Live Object Detection with Machine Learning
Live Object Detection Demo with Machine Learning
This live object detection demo app demonstrates the capabilities of using computer vision and machine learning algorithms to detect objects in a live video stream. You can interact with the app by moving objects in front of your camera.
The application is built using a pre-trained COCO model and YOLOv7, a real-time object detection algorithm. The model is loaded into the browser using ONNX and WebAssembly, a binary instruction format and interpreter for running machine learning models in the browser. The app itself is built in React.
The app runs on most desktop and browser platforms. The detection speed and performance are limited, as the app runs entirely in the web browser and on the CPU.
What is Object Detection?
Object detection with machine learning is a technology that helps computers recognize and identify objects in images or videos. The process starts by training a computer model using a large dataset of images that have been manually annotated with labels for the objects in the image. The computer model then learns to identify patterns in the images and associates those patterns with different types of objects.
When given a new image or video, the computer model uses these learned patterns to identify the presence and location of different objects in the image. This can be done by dividing the image into smaller regions and analyzing each region for the presence of an object.
Leverage Pre-Trained Models!
Training a model from scratch requires a large dataset of labeled data. Often, collecting and annotating datasets is very time-consuming and costly. For many use cases, however, so-called pre-trained models can be leveraged as a basis, which can be improved with a transfer learning technique. Many such models are open-sourced and freely available.
Transfer learning is a technique in machine learning where an initial model is trained on a large dataset for a specific task, and then the same model is fine-tuned on a smaller dataset for a related study.
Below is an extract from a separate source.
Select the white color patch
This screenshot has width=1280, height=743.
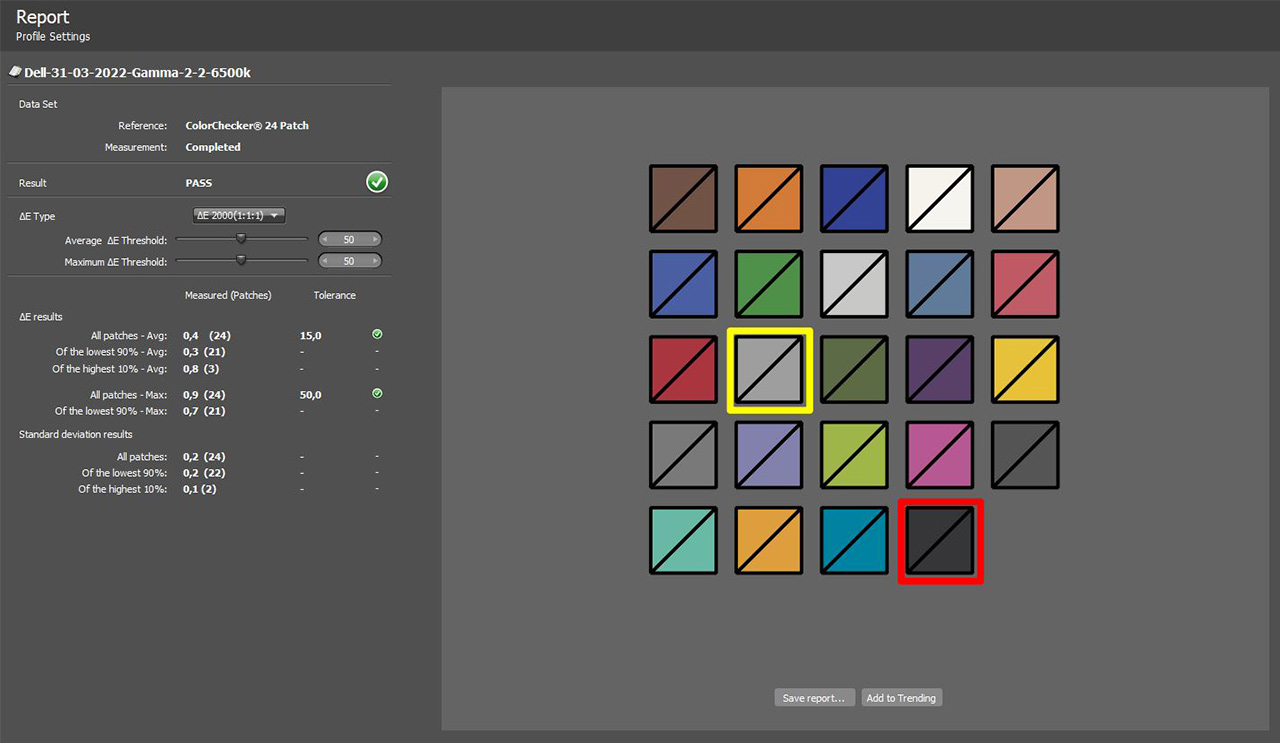click(x=940, y=199)
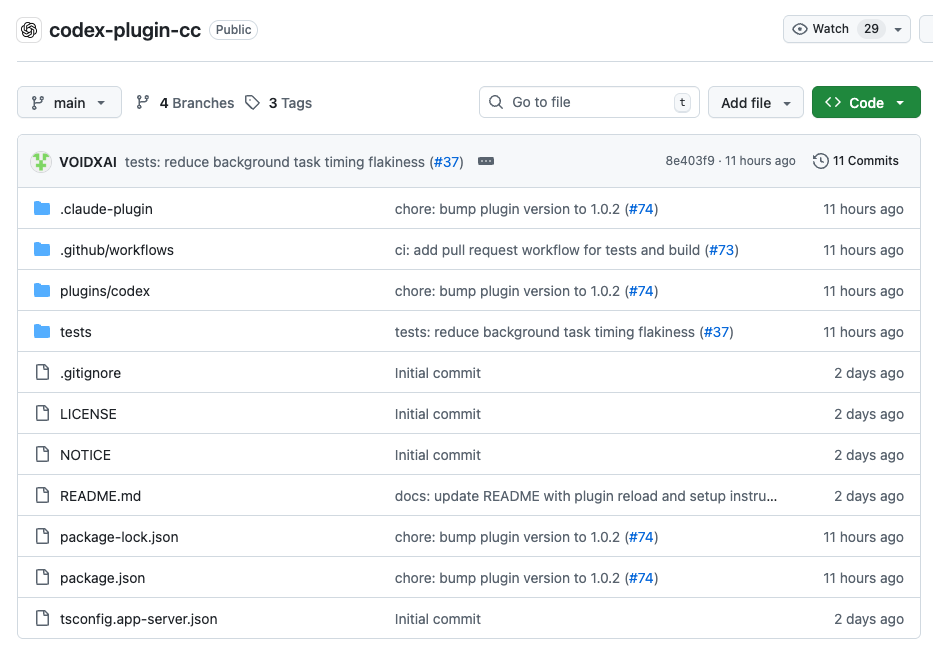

We used a standard YOLOv7 model in the demo above, trained with the COCO database. YOLO stands for You Only Look Once and is a very efficient object detection model often used in computer vision. COCO stands for Common Objects in Context, a large-scale object detection, segmentation, and captioning dataset. COCO contains over 330,000 images and over 2.5 million object instances labeled with object category, object bounding box, and segmentation mask. It is one of the most popular datasets for object detection, and many state-of-the-art object detection models are trained on COCO. With transfer learning, it could be fine-tuned to detect new objects or specific sub-groups of things, like “teacup” or “coffee cup” instead of just “cup”.